Percibiendo que el gobernante veracruzano transitaba ya por el delgado hilo de un triunfalismo desbocado y sin sustento, colocándose en la cúspide del arco iris ocultando o pretendiendo ignorar la realidad de la entidad y de su propia administración. “La prosperidad” consolidada, como cortina de humo mediática, pretendiendo ocultar el arribo de lo más atrasado y corrupto de la llamada clase política al gobierno de la entidad, confirmándose que el Dr. Duarte efectivamente resultaba ser y es un peligro para Veracruz.

Ya en los prolegómenos del quinto año de gobierno del Sr. Dr. Duarte de Ochoa, la realidad, sí, la necia realidad se está encargando de exhibir todo el daño que un gobierno fallido puede acarrearle a una sociedad ávida de progreso, seguridad y bienestar. Hechos concretos, no palabras que se lleva el viento, así lo confirman. No me equivoque advirtiendo de la proximidad de la llegada del lobo, los números duros hablan por sí de ineficiencia, desorden administrativo y “una licuadora” financiera que no logra ocultar a los ojos de la Auditoría Superior de la Federación el saqueo de que ha sido objeto el erario público veracruzano. Mis detractores ahora coinciden en que el peor legado de Fidel Herrera Beltrán ha sido el haber impuesto a su delfín.
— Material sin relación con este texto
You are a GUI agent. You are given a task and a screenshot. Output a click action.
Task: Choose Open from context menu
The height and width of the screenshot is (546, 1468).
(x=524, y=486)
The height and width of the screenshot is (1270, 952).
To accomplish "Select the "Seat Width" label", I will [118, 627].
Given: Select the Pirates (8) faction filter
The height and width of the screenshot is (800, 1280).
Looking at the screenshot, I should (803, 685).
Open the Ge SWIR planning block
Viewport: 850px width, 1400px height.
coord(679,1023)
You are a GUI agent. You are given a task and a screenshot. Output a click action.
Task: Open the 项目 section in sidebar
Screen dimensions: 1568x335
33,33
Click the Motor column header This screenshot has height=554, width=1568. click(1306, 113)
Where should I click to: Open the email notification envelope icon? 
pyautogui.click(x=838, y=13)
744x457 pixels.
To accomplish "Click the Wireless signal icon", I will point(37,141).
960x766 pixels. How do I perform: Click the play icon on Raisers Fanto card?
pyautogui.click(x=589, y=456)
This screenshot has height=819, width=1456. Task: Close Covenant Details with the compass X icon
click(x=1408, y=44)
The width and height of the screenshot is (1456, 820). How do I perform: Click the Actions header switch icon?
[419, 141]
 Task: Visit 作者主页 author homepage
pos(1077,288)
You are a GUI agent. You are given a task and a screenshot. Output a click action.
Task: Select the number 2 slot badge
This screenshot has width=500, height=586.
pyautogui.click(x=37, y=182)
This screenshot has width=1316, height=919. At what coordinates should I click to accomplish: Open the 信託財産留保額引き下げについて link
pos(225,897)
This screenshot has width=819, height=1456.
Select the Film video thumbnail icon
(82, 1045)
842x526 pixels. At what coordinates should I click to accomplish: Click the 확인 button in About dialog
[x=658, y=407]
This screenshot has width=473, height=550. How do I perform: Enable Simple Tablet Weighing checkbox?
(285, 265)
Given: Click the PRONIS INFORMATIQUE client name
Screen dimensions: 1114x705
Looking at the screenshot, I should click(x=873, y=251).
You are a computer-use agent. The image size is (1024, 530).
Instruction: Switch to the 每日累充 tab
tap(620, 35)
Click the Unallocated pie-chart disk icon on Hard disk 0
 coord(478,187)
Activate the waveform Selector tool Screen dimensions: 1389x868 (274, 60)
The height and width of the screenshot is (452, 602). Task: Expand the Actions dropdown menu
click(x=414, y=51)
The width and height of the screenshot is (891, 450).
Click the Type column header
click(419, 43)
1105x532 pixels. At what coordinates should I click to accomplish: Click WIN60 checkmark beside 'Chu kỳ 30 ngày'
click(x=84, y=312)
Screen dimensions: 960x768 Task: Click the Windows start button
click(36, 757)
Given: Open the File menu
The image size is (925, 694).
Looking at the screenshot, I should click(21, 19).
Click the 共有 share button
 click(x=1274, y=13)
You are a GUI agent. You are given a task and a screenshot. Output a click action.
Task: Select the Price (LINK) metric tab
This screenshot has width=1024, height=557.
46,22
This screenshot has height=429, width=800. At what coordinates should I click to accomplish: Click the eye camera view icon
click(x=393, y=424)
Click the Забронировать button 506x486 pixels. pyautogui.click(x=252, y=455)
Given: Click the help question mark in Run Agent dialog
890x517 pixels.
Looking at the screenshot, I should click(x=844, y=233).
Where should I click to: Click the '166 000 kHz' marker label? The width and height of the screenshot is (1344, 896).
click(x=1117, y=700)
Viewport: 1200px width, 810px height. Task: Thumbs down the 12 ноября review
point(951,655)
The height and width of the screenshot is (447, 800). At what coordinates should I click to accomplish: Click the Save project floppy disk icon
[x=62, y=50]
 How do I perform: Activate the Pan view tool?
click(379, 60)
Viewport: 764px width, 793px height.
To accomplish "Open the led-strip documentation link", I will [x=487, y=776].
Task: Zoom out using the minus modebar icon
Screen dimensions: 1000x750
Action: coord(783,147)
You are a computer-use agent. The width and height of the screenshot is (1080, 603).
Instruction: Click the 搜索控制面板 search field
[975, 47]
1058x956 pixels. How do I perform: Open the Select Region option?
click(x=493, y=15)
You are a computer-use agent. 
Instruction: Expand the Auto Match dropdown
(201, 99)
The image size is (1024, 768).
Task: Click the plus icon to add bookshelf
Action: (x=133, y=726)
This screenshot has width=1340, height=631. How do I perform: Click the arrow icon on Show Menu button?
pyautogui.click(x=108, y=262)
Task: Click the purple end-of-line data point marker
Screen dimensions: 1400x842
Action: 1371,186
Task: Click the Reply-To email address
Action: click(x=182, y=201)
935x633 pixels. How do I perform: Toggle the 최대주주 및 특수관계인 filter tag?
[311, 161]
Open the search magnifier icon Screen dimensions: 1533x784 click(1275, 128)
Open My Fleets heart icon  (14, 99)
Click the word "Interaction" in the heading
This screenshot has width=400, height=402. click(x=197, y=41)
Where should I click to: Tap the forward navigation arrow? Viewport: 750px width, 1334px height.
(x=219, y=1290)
Si el autoelogio es vituperio, asumo el riesgo de escupir para arriba. Está confirmado que el nuevo PRI no sabe gobernar. Mis maquinazos a lo largo de los últimos seis años, han pecado de congruencia, así como de una atinada y oportuna crítica sin más ánimo que contribuir con un granito de arena a despejar el fétido ambiente político que ahoga a México y a nuestra entidad.- Xalapa, Ver., febrero 22 de 2015.